The Southaven native became vice president of the Engineering Student Body, developed a tutoring program for underclassmen in calculus and physics, and served on the student committees of the American Society of Mechanical Engineers and Society of Women Engineers. She also graduated cum laude.
“It is gratifying to set goals, work hard and achieve them,” said Foster, director of the project management office of ThyssenKrupp Elevator Co. in Memphis, where she manages a team of project managers and a change manager in North America.
“I graduated with more than an engineering degree,” she said. “I learned about leadership, team building and business/organizations. All of this, combined with my drive to always learn more, work together and drive results, has benefited my career path.”
Foster remembers Tyrus McCarty and Ellen Lackey as being her favorite mechanical engineering professors.
“Dr. McCarty was always entertaining and made learning fun. He has a sense or humor,” she said. “I enjoyed Dr. Lackey’s passion for engineering. The Rube Goldberg project was a lot of fun.”
Following graduation, Foster went to work for ExxonMobil in Brandon as an industrial lubrication sales engineer. The position required that she rapidly learn a lot about several industries, such as power plants, paper mills, injection molding, natural gas compressor stations, off-highway machinery and general manufacturing.
“My engineering degree equipped me for such a role,” said Foster, who earned her MBA degree from Belhaven University in 2012 while within the company. “I was trained on sales, negotiation, communications, safety, among other skill sets required. Technical writing is another asset of engineering school that I was able to use in this role.”
While working with ExxonMobil, she had learned about gears, bearings, couplings, hydraulics and cylinders in relation to lubrication. She went to work at ThyssenKrupp as an engineering project manager.
While working in product development, she took a request from concept to design, testing, industrialization, piloting and sales release. She also acquired her Project Management Professional certification during this time.
“Once again, my engineering degree was very helpful as I learned about elevators and managed large projects,” she said. “I moved from the project management department to the test and qualification department as a mechanical test engineer. This was a fun job where my job was to ‘break’ elevator parts.”
Foster developed criteria, setups and executed tests from which she afterwards wrote reports, specifications and created other standard operating procedures for different parts of the job. In 2016, she also acquired her Six Sigma Black Belt certification, which is an improvement methodology that uses these phases to make changes to any process: defining, measuring, analyzing, improving and controlling. While in this role, Foster worked on several Six Sigma projects.
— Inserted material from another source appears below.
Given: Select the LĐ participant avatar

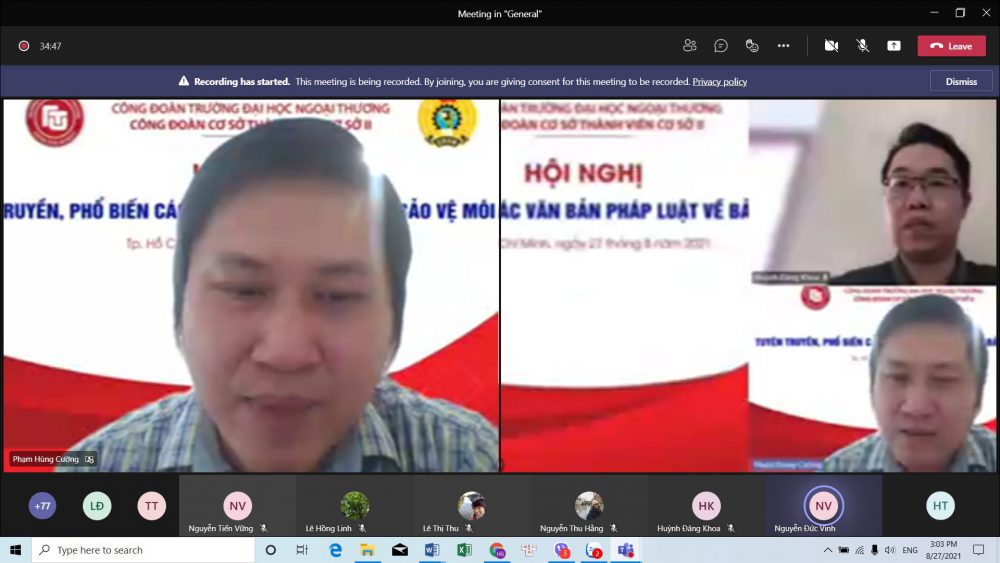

She then left the engineering department and went to the manufacturing department to become a program manager for a manufacturing transformation program where she had 20 projects focusing on safety, quality, delivery and cost.
“We have built the first project management office in our manufacturing organization where I am now the director,” Foster said. “My engineering degree has helped me transition into this role where my problem-solving capabilities and leadership skills are very helpful.”
Foster and her husband, Mark Foster, have three children: Ella, Ruthie and Scott. The family resides in Hernando, where they enjoy playing tennis, running and boating, and serve in a local church.
Marni Kendricks, interim associate dean for undergraduate programs and assistant dean for undergraduate academics, said she met Foster when she went to work for the School of Engineering in fall 2004 and Foster simultaneously changed her major to mechanical engineering.
“There were very few women in the BSME program at the time, so her ambitious nature, bright mind, friendly personality and focus on engineering excellence was even more obvious,” Kendricks said. “She’s basically the model of mechanical engineering manufacturing excellence by her own right. I knew she would be.”
Foster said her Ole Miss Engineering education has been key to her ongoing career success.
“Engineering is such a great undergraduate degree,” she said. “It opens so many doors for starting a career path.”